Here is some prototype code with some benchmarks.
pgh <- function(p) matrix(c(1-p, 0, p, 1-p, 0, p), nrow=2)
mleHapAlleleAlt <- function(x, freqs, ehet=0.8, ehom=0.1) {
# uses multinomial
E <- genotypingErrorMatrix(ehet, ehom)
cnts <- t(apply(x, 1, countGenotypes))[, -4]
ll <- sapply(1:nrow(x), function(i) {
gm <- pgh(freqs[i]) %*% E
c(dmultinom(cnts[i, ], prob=gm[1,]), dmultinom(cnts[i, ], prob=gm[2,]))
})
ll <- t(ll)
list(mle=apply(ll, 1, which.max)-1L, ll=ll)
}
mleHapAllele <- function(x, freqs, ehet=0.8, ehom=0.1) {
# probability of exact sequence
E <- genotypingErrorMatrix(ehet, ehom)
cnts <- t(apply(x, 1, countGenotypes))[, -4]
ll <- sapply(1:nrow(x), function(i) {
gm <- pgh(freqs[i]) %*% E
colSums(log(t(sapply(x[i, ], function(j) gm[, j+1L]))))
})
ll <- t(ll)
list(mle=apply(ll, 1, which.max)-1L, ll=ll)
}
haploImpute <- function(genos, freqs, ehet=0.8, ehom=0.1) {
#hc <- hclust(as.dist(2-ibsSim(genos)))
#hgrps <- cutree(hc, 2)
hc <- kmeans(t(genos), 2)
hgrps <- hc$cluster
h1 <- mleHapAlleleAlt(genos[, hgrps == 1], freqs, ehet, ehom)
h2 <- mleHapAlleleAlt(genos[, hgrps == 2], freqs, ehet, ehom)
haps <- cbind(h1[[1]], h2[[1]])
ll <- list(h1[[2]], h2[[2]])
list(haplotypes=haps, ll=ll, group=hgrps, clust=hc)
}
Let's try this over a set of parameters to assess accuracy.

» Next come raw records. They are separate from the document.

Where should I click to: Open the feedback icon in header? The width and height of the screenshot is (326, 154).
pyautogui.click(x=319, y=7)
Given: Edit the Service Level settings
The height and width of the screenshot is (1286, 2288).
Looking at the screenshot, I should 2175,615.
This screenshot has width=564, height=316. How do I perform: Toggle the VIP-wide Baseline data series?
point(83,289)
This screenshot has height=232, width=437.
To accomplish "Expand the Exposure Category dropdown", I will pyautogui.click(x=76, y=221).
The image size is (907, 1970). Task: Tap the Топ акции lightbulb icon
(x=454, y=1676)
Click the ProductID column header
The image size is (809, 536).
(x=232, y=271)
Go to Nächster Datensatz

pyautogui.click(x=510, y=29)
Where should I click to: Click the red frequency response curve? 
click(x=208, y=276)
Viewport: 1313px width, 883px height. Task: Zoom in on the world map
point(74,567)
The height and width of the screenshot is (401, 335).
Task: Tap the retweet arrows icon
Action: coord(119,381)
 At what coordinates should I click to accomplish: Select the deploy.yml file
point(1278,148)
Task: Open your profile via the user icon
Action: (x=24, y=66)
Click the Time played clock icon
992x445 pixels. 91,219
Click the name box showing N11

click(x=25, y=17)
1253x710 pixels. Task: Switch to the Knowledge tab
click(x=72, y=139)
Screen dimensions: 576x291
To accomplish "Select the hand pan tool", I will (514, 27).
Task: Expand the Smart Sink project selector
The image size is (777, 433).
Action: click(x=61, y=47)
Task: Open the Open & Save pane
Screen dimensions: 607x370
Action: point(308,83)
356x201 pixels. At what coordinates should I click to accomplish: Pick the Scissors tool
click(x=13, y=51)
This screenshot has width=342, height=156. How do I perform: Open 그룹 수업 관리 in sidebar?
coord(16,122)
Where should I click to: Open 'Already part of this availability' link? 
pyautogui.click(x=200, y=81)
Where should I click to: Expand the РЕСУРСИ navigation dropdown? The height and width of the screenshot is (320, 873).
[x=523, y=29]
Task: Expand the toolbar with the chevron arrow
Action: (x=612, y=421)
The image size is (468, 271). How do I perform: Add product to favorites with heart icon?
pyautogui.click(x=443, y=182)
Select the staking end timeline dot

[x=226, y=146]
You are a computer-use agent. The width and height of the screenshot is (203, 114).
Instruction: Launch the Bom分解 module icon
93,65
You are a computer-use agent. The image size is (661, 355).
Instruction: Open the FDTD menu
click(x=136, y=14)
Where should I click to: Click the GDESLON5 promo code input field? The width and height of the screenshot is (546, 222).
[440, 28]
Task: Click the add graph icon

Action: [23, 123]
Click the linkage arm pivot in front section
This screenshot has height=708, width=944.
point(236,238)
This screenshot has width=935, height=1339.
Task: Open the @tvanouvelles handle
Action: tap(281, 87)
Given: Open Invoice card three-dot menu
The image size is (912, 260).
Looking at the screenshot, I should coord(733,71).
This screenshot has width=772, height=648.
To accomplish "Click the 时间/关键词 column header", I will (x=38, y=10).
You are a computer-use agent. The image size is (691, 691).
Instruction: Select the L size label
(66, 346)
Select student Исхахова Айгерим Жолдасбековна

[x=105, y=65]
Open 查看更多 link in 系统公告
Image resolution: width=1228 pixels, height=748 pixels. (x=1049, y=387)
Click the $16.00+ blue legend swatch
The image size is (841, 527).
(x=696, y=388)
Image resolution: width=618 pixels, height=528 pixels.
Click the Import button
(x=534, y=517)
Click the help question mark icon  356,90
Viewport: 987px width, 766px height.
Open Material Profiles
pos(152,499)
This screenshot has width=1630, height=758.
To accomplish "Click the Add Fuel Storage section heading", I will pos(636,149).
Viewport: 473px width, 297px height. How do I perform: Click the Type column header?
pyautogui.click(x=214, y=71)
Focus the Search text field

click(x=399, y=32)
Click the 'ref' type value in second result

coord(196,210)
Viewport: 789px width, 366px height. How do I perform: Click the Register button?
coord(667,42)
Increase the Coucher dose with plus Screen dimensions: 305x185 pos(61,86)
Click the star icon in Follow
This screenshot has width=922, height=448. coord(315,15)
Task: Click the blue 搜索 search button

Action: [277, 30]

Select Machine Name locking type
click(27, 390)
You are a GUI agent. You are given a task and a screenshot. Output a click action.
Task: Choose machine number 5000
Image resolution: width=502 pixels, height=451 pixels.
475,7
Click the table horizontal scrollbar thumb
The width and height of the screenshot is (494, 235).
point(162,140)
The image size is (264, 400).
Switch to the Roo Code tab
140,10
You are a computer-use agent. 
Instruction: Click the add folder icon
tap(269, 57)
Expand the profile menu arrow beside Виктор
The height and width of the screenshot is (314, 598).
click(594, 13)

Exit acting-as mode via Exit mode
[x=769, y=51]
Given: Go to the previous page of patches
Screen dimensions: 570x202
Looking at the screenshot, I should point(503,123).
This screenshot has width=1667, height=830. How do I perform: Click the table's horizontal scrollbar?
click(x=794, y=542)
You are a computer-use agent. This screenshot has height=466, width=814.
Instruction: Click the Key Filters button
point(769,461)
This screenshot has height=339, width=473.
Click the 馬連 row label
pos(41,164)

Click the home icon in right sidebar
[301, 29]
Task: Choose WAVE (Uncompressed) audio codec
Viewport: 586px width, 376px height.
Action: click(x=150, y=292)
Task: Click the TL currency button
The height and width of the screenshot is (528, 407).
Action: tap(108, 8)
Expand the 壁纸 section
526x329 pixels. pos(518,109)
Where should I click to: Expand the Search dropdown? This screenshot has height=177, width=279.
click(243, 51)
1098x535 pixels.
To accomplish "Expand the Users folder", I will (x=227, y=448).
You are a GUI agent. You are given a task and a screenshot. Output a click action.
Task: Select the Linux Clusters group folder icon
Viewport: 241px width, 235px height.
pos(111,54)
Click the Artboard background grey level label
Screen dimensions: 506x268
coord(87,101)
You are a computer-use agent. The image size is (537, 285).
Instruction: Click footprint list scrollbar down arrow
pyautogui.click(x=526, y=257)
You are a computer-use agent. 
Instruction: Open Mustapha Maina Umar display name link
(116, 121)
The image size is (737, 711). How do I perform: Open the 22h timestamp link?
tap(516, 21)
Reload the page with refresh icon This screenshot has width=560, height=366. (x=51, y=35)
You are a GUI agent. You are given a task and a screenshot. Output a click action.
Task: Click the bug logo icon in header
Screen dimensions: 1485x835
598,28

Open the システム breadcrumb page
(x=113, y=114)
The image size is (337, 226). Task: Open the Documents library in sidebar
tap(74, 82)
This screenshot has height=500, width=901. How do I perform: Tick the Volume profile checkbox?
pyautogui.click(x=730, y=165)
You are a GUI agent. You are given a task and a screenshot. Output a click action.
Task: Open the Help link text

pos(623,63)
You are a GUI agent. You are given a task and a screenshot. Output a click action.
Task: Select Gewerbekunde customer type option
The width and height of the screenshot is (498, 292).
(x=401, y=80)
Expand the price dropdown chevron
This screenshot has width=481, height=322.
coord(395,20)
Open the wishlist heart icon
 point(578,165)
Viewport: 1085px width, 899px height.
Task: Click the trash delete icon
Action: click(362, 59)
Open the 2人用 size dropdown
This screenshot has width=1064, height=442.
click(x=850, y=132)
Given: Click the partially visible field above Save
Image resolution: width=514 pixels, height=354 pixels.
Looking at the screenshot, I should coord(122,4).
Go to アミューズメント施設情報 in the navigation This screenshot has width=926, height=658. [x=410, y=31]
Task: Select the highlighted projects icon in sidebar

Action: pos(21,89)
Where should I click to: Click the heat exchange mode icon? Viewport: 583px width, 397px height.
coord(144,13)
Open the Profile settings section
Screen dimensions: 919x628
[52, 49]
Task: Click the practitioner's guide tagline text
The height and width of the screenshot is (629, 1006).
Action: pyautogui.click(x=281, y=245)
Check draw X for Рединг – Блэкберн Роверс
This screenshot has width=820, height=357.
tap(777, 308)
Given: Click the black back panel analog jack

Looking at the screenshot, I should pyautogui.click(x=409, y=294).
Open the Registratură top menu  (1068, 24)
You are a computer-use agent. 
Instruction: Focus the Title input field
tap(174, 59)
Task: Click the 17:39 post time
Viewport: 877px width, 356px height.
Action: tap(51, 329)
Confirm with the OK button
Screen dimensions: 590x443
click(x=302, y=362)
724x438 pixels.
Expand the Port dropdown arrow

Note that we do not
know which inferred haplotype is which true one, which causes problems in
assessing accuracy.
famsize <- seq(5, 50, 5)
ehet <- c(seq(0, 0.8, 0.2), 0.9)
ehom <- c(seq(0, 0.8, 0.2), 0.9)
NLOCI <- 1000
params <- expand.grid(famsize=famsize, ehet=ehet, ehom=ehom)
hamming <- function(x, y) sum(x != y)
out <- with(params, mcmapply(function(fs, ehet, ehom) {
cbn <- expand.grid(1:2, 1:2)
h <- halfsibFamily(fs, NLOCI, ehet=ehet, ehom=ehom)
g <- do.call(cbind, h$genos_error)
ihaps <- haploImpute(g, h$freqs, ehet, ehom)$haplotypes
cbn$ham <- apply(cbn, 1, function(x) hamming(ihaps[, x[1]], h$gametes[, x[2]]))
# for each of the true haplotypes, match with closest imputed haplotype
# since that's all we can do.
best1 <- cbn$Var1[which.min(cbn$ham[cbn$Var2 == 1])]
best2 <- cbn$Var1[which.min(cbn$ham[cbn$Var2 == 2])]
cm <- list(confusionMatrix(ihaps[, best1], h$gametes[, 1]), confusionMatrix(ihaps[, best2], h$gametes[, 2]))
if (best1 == best2) warning("best haplotype is same")
message(sprintf("complete sim: famsize=%d, ehet=%0.3f, ehom=%0.3f", fs, ehet, ehom))
ac <- sapply(cm, function(y) y$overall['Accuracy'])
ac
}, famsize, ehet, ehom, SIMPLIFY=FALSE))
load('results.Rdata')
Partition-Ligation
We extend the haplotype imputation above to include partition-ligation.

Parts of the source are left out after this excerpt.